• _What to work on_
The answer must consist solely of the lines from the line with "Where should I" to the final line of the data below, reproduced exactly, pictures omitted.

• _Extracted information_
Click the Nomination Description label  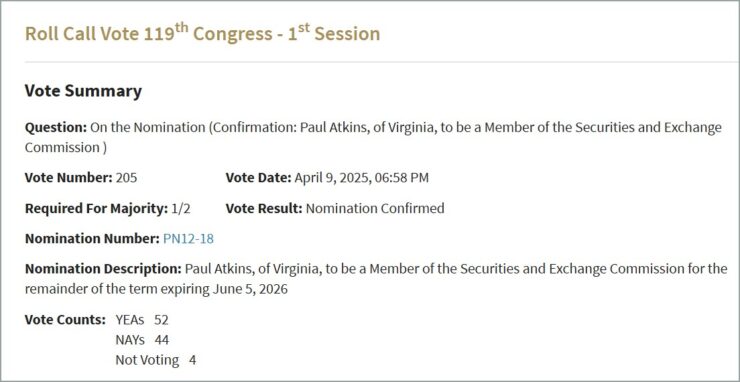[x=103, y=269]
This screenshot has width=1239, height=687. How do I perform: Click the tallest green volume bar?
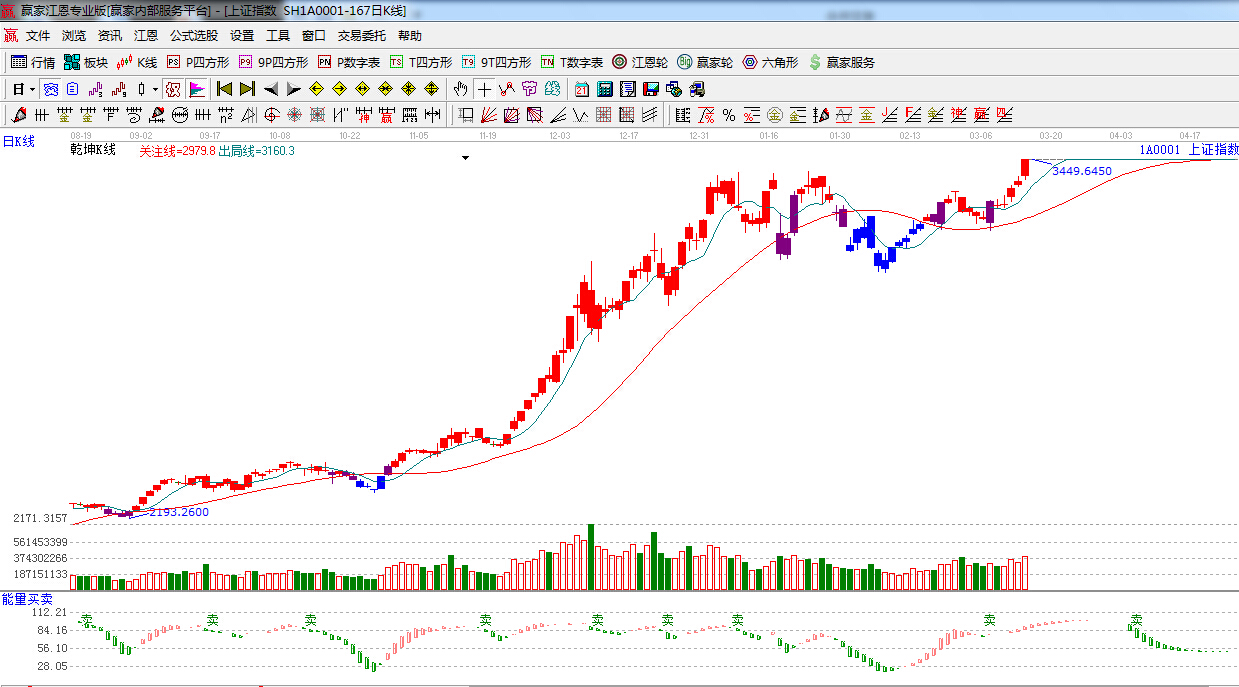pos(591,557)
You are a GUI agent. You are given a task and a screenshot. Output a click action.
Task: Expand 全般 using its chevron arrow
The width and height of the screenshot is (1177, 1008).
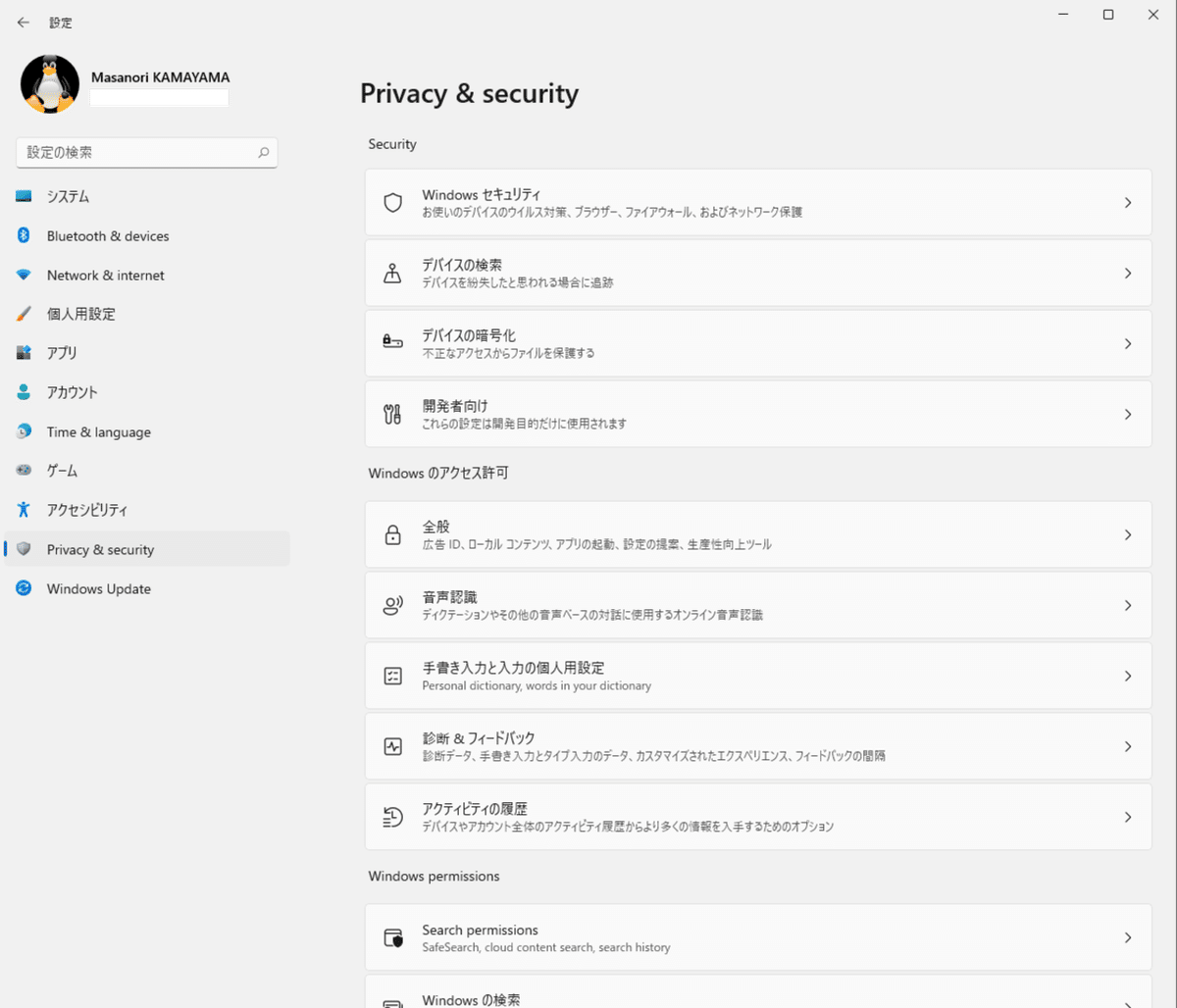coord(1128,534)
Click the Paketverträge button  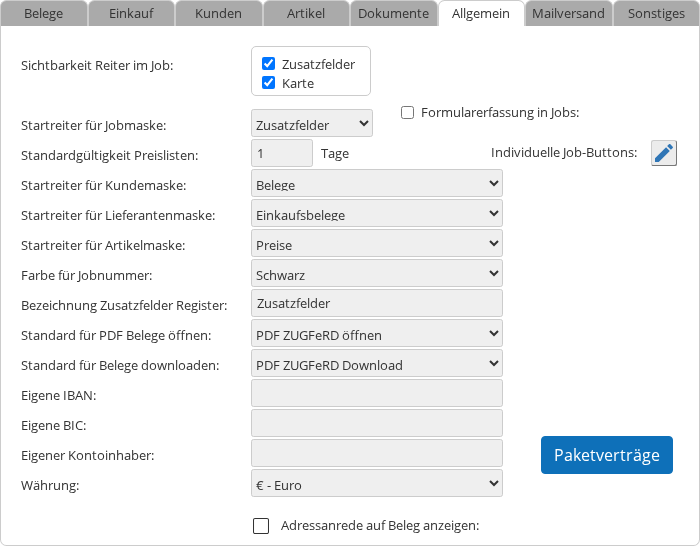click(x=607, y=455)
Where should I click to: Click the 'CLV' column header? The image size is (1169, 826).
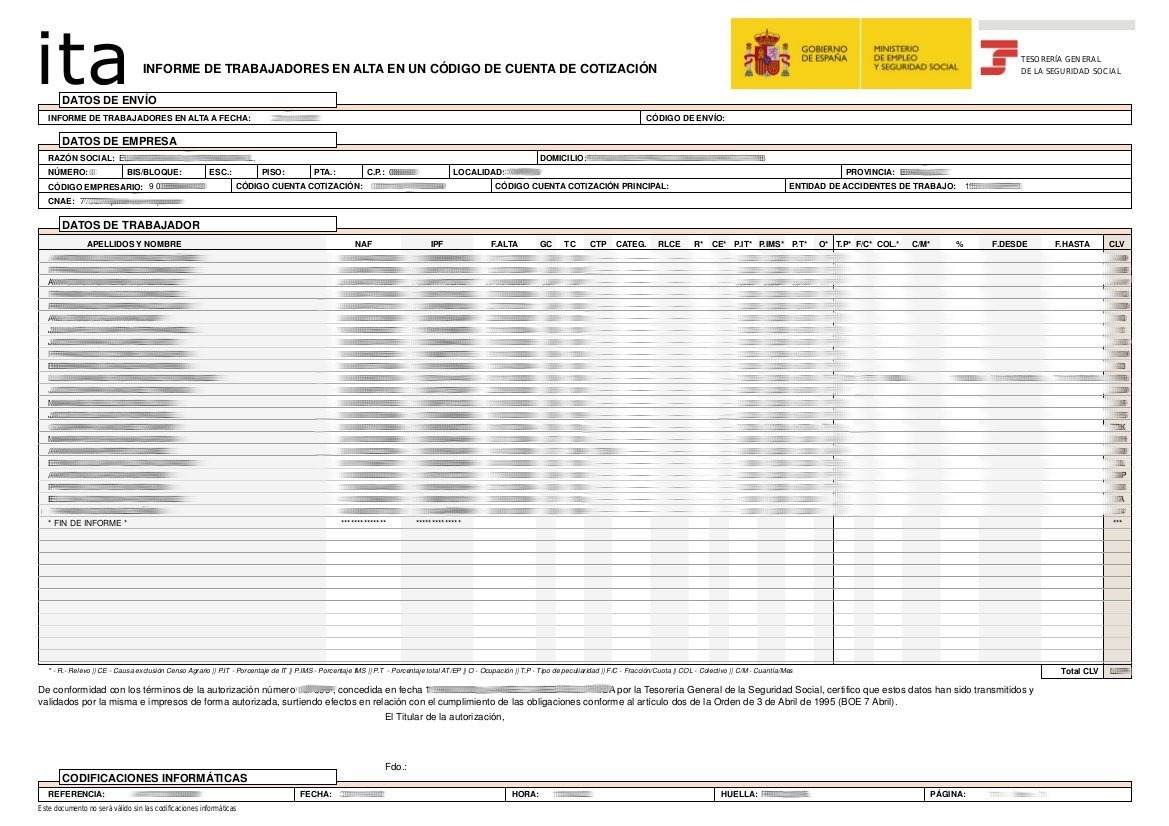coord(1117,244)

• _Answer space_
Where should I click to: Click the 'CLV' column header? The image size is (1169, 826).
coord(1117,244)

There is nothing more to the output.